== Information provided ==
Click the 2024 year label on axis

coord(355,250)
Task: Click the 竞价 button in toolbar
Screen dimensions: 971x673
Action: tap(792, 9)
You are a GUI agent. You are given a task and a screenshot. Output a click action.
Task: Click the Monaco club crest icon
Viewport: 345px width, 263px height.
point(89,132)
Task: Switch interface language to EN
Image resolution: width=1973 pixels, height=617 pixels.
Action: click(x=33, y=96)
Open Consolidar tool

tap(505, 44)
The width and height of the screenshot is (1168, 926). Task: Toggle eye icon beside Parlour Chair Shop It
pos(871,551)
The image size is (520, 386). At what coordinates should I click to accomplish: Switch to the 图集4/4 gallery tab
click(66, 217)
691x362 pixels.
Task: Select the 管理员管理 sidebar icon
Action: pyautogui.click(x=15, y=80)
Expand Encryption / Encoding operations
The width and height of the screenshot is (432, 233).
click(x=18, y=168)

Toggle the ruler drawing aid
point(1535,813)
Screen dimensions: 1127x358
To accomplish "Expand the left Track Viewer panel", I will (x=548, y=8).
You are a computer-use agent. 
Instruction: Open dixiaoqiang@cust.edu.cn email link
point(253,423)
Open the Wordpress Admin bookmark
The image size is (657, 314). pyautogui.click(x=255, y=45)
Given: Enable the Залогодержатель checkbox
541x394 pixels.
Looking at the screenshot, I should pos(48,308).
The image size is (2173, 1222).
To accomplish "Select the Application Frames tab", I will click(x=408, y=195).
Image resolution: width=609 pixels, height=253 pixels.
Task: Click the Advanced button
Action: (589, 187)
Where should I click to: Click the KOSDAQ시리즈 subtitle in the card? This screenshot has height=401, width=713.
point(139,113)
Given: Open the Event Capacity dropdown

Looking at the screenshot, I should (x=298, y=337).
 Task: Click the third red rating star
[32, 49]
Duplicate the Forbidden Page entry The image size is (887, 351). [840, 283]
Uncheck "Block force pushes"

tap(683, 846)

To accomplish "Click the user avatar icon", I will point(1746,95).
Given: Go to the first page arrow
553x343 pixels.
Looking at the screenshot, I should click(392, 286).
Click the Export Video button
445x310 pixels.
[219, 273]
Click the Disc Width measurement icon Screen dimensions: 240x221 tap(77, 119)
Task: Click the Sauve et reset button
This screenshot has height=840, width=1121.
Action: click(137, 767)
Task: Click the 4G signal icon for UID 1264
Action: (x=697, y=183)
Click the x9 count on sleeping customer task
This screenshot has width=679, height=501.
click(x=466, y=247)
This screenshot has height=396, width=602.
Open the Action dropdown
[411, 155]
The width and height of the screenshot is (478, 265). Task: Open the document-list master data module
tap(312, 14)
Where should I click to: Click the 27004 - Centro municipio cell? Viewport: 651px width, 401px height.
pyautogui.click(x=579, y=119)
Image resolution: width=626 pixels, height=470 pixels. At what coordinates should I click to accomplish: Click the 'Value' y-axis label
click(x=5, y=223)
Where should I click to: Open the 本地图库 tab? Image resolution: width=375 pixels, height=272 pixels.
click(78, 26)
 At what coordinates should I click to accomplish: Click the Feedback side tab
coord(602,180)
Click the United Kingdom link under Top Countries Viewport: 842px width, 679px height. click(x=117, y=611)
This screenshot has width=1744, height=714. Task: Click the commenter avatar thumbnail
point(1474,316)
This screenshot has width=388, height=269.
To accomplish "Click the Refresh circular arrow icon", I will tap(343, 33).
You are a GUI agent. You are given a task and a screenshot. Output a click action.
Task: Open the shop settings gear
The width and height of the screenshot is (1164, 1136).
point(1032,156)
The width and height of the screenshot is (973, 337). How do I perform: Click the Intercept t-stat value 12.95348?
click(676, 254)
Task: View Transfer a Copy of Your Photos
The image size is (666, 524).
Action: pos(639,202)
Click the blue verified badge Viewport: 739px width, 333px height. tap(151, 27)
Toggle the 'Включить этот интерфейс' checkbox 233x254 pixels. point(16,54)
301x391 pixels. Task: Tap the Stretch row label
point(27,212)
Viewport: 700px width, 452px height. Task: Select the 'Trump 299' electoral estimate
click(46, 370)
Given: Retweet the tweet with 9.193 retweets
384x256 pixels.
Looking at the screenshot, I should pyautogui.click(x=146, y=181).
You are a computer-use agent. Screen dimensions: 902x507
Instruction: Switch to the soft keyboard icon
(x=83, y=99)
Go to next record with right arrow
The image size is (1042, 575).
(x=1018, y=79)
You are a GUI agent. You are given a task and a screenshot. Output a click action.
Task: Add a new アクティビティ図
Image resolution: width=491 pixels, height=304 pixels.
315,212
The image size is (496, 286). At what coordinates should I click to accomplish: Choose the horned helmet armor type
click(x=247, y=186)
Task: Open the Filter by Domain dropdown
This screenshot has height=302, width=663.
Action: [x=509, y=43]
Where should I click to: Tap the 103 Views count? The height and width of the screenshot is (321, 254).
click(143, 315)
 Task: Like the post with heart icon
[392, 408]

== Exercise goal ==
Rewrite every entry above, substituting "Screen size" for each occurrence of "Screen dimensions" and leaving everything else unchanged.

== Result of the exercise ==
Click the 2024 year label on axis

coord(355,250)
Task: Click the 竞价 button in toolbar
Screen size: 971x673
Action: tap(792, 9)
You are a GUI agent. You are given a task and a screenshot. Output a click action.
Task: Click the Monaco club crest icon
Viewport: 345px width, 263px height.
point(89,132)
Task: Switch interface language to EN
Image resolution: width=1973 pixels, height=617 pixels.
Action: click(x=33, y=96)
Open Consolidar tool

tap(505, 44)
The width and height of the screenshot is (1168, 926). Task: Toggle eye icon beside Parlour Chair Shop It
pos(871,551)
The image size is (520, 386). At what coordinates should I click to accomplish: Switch to the 图集4/4 gallery tab
click(66, 217)
691x362 pixels.
Task: Select the 管理员管理 sidebar icon
Action: pyautogui.click(x=15, y=80)
Expand Encryption / Encoding operations
The width and height of the screenshot is (432, 233).
click(x=18, y=168)

Toggle the ruler drawing aid
point(1535,813)
Screen size: 1127x358
To accomplish "Expand the left Track Viewer panel", I will (x=548, y=8).
You are a computer-use agent. 
Instruction: Open dixiaoqiang@cust.edu.cn email link
point(253,423)
Open the Wordpress Admin bookmark
The image size is (657, 314). pyautogui.click(x=255, y=45)
Given: Enable the Залогодержатель checkbox
541x394 pixels.
Looking at the screenshot, I should pos(48,308).
The image size is (2173, 1222).
To accomplish "Select the Application Frames tab", I will click(x=408, y=195).
Image resolution: width=609 pixels, height=253 pixels.
Task: Click the Advanced button
Action: (589, 187)
Where should I click to: Click the KOSDAQ시리즈 subtitle in the card? This screenshot has height=401, width=713.
point(139,113)
Given: Open the Event Capacity dropdown

Looking at the screenshot, I should (x=298, y=337).
 Task: Click the third red rating star
[32, 49]
Duplicate the Forbidden Page entry The image size is (887, 351). [840, 283]
Uncheck "Block force pushes"

tap(683, 846)

To accomplish "Click the user avatar icon", I will point(1746,95).
Given: Go to the first page arrow
553x343 pixels.
Looking at the screenshot, I should click(392, 286).
Click the Export Video button
445x310 pixels.
[219, 273]
Click the Disc Width measurement icon Screen size: 240x221 tap(77, 119)
Task: Click the Sauve et reset button
This screenshot has height=840, width=1121.
Action: click(137, 767)
Task: Click the 4G signal icon for UID 1264
Action: (x=697, y=183)
Click the x9 count on sleeping customer task
This screenshot has width=679, height=501.
click(x=466, y=247)
This screenshot has height=396, width=602.
Open the Action dropdown
[411, 155]
The width and height of the screenshot is (478, 265). Task: Open the document-list master data module
tap(312, 14)
Where should I click to: Click the 27004 - Centro municipio cell? Viewport: 651px width, 401px height.
pyautogui.click(x=579, y=119)
Image resolution: width=626 pixels, height=470 pixels. At what coordinates should I click to accomplish: Click the 'Value' y-axis label
click(x=5, y=223)
Where should I click to: Open the 本地图库 tab? Image resolution: width=375 pixels, height=272 pixels.
click(78, 26)
 At what coordinates should I click to accomplish: Click the Feedback side tab
coord(602,180)
Click the United Kingdom link under Top Countries Viewport: 842px width, 679px height. click(x=117, y=611)
This screenshot has width=1744, height=714. Task: Click the commenter avatar thumbnail
point(1474,316)
This screenshot has width=388, height=269.
To accomplish "Click the Refresh circular arrow icon", I will tap(343, 33).
You are a GUI agent. You are given a task and a screenshot. Output a click action.
Task: Open the shop settings gear
The width and height of the screenshot is (1164, 1136).
point(1032,156)
The width and height of the screenshot is (973, 337). How do I perform: Click the Intercept t-stat value 12.95348?
click(676, 254)
Task: View Transfer a Copy of Your Photos
The image size is (666, 524).
Action: pos(639,202)
Click the blue verified badge Viewport: 739px width, 333px height. tap(151, 27)
Toggle the 'Включить этот интерфейс' checkbox 233x254 pixels. point(16,54)
301x391 pixels. Task: Tap the Stretch row label
point(27,212)
Viewport: 700px width, 452px height. Task: Select the 'Trump 299' electoral estimate
click(46, 370)
Given: Retweet the tweet with 9.193 retweets
384x256 pixels.
Looking at the screenshot, I should pyautogui.click(x=146, y=181).
You are a computer-use agent. Screen size: 902x507
Instruction: Switch to the soft keyboard icon
(x=83, y=99)
Go to next record with right arrow
The image size is (1042, 575).
(x=1018, y=79)
You are a GUI agent. You are given a task and a screenshot. Output a click action.
Task: Add a new アクティビティ図
Image resolution: width=491 pixels, height=304 pixels.
315,212
The image size is (496, 286). At what coordinates should I click to accomplish: Choose the horned helmet armor type
click(x=247, y=186)
Task: Open the Filter by Domain dropdown
This screenshot has height=302, width=663.
Action: [x=509, y=43]
Where should I click to: Tap the 103 Views count? The height and width of the screenshot is (321, 254).
click(143, 315)
 Task: Like the post with heart icon
[392, 408]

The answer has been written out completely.